◆ EXERCISE AIM:
If a line in the material below has the string "will", copy it out.

◆ EXCERPTED RECORDS:
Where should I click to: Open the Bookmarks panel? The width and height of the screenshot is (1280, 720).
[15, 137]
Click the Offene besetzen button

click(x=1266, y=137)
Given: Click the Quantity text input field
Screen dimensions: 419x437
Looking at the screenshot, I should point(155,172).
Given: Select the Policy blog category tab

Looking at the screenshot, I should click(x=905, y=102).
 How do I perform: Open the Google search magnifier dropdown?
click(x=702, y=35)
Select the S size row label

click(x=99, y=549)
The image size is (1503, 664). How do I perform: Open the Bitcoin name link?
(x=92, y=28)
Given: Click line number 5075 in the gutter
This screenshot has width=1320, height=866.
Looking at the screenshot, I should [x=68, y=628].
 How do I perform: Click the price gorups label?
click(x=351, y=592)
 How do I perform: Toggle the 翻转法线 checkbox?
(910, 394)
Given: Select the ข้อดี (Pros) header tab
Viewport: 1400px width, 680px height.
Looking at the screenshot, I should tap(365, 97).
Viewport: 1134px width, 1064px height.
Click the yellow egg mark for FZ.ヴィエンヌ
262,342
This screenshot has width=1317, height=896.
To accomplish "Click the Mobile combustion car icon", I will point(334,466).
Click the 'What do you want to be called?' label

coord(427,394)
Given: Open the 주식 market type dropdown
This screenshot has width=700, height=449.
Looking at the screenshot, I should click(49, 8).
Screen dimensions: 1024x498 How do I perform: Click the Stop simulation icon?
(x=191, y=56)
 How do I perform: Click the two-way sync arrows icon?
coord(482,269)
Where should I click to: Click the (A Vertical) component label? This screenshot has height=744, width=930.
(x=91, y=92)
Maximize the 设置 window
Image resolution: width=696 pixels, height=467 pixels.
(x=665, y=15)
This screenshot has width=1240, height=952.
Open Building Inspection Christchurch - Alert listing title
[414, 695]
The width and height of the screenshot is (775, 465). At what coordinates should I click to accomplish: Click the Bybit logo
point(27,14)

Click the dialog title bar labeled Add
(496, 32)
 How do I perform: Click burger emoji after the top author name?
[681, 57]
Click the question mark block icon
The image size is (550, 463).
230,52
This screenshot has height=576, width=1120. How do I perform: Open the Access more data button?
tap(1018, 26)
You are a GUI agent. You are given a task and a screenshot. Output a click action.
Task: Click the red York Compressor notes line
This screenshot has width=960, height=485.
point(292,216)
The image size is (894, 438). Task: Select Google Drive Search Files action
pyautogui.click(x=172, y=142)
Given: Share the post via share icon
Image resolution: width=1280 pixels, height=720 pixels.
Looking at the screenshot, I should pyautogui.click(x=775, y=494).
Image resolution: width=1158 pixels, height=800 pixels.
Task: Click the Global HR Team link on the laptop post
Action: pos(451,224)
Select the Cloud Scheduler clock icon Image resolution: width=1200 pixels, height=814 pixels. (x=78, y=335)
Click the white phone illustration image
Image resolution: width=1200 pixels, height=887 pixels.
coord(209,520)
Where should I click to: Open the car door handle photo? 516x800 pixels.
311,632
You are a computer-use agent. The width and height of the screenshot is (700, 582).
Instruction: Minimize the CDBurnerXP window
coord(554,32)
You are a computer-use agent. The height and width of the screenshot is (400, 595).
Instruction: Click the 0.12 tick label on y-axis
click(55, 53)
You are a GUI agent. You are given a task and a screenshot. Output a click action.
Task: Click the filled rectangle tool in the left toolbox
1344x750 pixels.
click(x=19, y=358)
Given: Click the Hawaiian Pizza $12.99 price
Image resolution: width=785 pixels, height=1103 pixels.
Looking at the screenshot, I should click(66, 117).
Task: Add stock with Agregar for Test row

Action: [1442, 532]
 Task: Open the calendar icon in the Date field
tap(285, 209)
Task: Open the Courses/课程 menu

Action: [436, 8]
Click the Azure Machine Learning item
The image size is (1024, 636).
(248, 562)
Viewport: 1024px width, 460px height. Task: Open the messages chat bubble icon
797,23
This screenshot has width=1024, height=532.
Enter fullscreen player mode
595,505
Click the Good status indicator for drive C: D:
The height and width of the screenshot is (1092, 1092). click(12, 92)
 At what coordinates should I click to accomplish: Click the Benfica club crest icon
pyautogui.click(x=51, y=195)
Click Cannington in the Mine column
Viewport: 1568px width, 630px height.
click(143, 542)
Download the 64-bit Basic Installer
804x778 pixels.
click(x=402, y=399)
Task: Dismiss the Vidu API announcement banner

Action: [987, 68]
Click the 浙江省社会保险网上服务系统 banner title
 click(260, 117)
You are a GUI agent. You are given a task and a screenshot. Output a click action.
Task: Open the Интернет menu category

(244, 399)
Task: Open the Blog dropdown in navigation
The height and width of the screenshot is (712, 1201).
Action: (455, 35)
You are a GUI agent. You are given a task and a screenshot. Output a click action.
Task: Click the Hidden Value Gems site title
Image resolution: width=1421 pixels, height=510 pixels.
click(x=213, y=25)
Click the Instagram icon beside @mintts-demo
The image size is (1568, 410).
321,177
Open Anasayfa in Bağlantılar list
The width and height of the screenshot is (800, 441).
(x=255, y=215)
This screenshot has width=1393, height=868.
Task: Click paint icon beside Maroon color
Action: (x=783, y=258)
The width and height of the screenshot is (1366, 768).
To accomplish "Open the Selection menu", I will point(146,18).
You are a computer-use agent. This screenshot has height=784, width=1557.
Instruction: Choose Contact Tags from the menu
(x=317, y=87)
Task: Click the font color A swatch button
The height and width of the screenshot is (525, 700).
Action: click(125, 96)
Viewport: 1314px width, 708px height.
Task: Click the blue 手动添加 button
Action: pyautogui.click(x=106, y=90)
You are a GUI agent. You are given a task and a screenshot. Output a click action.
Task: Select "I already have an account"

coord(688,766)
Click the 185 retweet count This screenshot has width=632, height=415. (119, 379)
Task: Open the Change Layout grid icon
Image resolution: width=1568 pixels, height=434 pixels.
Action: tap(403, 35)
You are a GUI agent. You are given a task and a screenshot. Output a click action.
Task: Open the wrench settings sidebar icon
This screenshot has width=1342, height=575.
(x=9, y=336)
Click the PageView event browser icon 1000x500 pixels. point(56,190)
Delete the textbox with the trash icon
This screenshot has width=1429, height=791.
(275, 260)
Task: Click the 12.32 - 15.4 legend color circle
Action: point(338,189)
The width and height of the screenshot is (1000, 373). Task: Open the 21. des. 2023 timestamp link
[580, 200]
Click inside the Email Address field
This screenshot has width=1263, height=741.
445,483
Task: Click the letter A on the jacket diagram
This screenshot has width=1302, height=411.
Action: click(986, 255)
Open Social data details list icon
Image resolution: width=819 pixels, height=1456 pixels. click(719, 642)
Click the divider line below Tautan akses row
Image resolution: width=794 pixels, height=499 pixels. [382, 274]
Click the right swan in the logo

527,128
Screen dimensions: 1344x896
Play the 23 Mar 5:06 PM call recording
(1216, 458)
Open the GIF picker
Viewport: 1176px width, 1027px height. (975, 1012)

◆ RESULT BELOW:
To accomplish "Click the Mobile combustion car icon", I will point(334,466).
To accomplish "Open the Selection menu", I will point(146,18).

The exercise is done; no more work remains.